Change is key to success for 6th generation farming family


Best practice agriculture is not a new phenomenon when you’ve been in the same industry for six generations.

For one New South Wales, Southern Tablelands based wool growing family, the ability to embrace new ideas, meet evolving market demands and adapt their operation to suit their land type has always underpinned the family’s approach to business.

Dynamic brother-and-sister-team, Luke and Kelly Dowling, alongside parents Eric and Kim, run a large-scale fine wool enterprise across a number of properties, primarily along the upper reaches of the Lachlan River in the Gunning and Dalton districts, just north of Canberra.

Kelly and Luke Dowling at their family property.

image: Camilla Duffy

While wool growing has been a family business for six generations of Dowlings, Kelly said her family – and especially her father Eric – always had an open mindset to change in order to grow.

Sustainability is a big part of that, she said.

At the heart of it is best-practice animal welfare and responsible land management, especially in relation to trees and waterways.

In the past year the Dowlings have signed on to the Responsible Wool Standard (RWS) – a voluntary global accreditation program for the wool supply chain which audits strict adherence to high-level animal welfare and environmental specifications.

The practice of mulesing sheep is banned under the standard, while there are also several requirements in relation to chemical use, shedding of animals and paddock shelter.

The Dowlings began to phase out mulesing three years ago and moved completely to non-mulesing one year ago.

Sheep in a pen at Dowling Pastoral

image: Camilla Duffy

Kelly said while many elements of the RWS program just formally acknowledge the way they operate anyway, it has made them adapt some parts of their enterprise to continually ensure their animal welfare practices meet or exceed community and market expectations.

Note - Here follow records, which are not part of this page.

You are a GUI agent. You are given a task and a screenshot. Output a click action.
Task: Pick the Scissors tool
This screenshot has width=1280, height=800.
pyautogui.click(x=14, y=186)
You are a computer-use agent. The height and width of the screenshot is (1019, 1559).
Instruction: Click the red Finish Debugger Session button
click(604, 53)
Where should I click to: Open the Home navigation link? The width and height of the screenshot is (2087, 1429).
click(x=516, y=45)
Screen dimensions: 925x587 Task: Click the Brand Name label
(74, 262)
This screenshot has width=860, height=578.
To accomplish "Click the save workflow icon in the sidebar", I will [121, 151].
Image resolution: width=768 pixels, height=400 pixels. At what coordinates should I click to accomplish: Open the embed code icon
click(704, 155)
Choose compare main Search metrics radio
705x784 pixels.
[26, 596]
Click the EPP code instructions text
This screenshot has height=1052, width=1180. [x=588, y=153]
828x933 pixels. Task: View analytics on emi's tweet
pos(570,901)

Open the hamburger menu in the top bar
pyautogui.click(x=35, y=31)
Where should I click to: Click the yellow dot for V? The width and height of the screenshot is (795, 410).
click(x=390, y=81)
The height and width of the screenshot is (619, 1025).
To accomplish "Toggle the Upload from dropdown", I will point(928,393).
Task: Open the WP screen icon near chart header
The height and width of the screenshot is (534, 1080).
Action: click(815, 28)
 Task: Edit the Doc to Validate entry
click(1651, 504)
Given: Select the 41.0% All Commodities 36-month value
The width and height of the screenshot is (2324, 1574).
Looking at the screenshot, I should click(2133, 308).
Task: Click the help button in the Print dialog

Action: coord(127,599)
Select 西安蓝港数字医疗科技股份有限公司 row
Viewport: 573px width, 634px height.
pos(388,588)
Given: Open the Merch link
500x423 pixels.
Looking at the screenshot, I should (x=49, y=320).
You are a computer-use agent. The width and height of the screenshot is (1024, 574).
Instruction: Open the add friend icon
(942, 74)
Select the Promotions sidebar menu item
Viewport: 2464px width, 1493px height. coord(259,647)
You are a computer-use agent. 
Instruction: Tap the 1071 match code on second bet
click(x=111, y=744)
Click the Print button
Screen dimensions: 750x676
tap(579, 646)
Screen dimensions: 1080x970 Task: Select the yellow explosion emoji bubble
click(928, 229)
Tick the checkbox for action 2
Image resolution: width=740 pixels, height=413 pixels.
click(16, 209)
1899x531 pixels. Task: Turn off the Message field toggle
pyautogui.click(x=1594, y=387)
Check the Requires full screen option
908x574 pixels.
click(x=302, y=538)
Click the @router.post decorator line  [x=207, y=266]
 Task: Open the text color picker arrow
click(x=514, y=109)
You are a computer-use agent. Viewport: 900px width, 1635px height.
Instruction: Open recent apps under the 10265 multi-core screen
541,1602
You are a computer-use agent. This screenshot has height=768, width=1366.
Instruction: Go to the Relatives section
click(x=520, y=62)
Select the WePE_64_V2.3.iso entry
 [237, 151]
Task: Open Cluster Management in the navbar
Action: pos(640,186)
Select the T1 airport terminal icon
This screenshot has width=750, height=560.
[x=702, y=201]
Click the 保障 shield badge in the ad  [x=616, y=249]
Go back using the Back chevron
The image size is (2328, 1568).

Quality of shearing, animal transport, the way we contain sheep before shearing, and the shelter requirements for our animals are all very strict and we’ve worked hard to ensure we meet all those requirements.

Kelly Dowling

“There are a number of environmental requirements too, which prompted us to get involved with a couple of great initiatives to preserve and protect Box Gum grassy woodland areas, as well as a paddock trees project to help protect the superb parrot.”

“Many elements of the program we were doing anyway, and other elements were things we always wanted to do, and it’s helped us take that step.”

Luke said the RWS program was helping cement high-quality market access because most of the luxury European retail market for wool was now aligned with RWS.

“It’s helping to open some markets, those luxury retailers want sustainable products, and they want the wool they sell to have all the green credentials.”

It means we’re able to sell our fine wool with the verification we’re a green, sustainable industry which is focused on animal welfare.

Luke Dowling

Luke said the family business was always evolving, helping it stay profitable and productive.

“We’re always open to new practices,” he said.

Kelly Dowling inspects some wool

image: Camilla Duffy

Eric has benchmarked the Dowling wool business against other wool enterprises since the early 1980s, which Luke and Kelly said has provided not only long-running datasets on business performance, but also an invaluable insight into things they can do to continually improve their business.

Kelly said the family was now concentrating on building soil health which would also help drive productivity and increase their sheep carrying capacity.

“We’re also focusing heavily on genetics to maximise our productivity, picking the best genetics to put back into our flock.”

We’re always interested to learn what else we can do to make things better and improve our business.

Kelly Dowling

Luke Dowling helping sheep along

image: Camilla Duffy


The Responsible Wool Standard is a voluntary standard that addresses the welfare of sheep and the land they graze on. It is administered by a global textile industry change advocacy organisation, The Textile Exchange.

The Responsible Wool Standard is a tool to recognise wool industry best practice, ensuring wool comes from farms that have a progressive approach to managing their land and practice holistic respect for animal welfare of the sheep.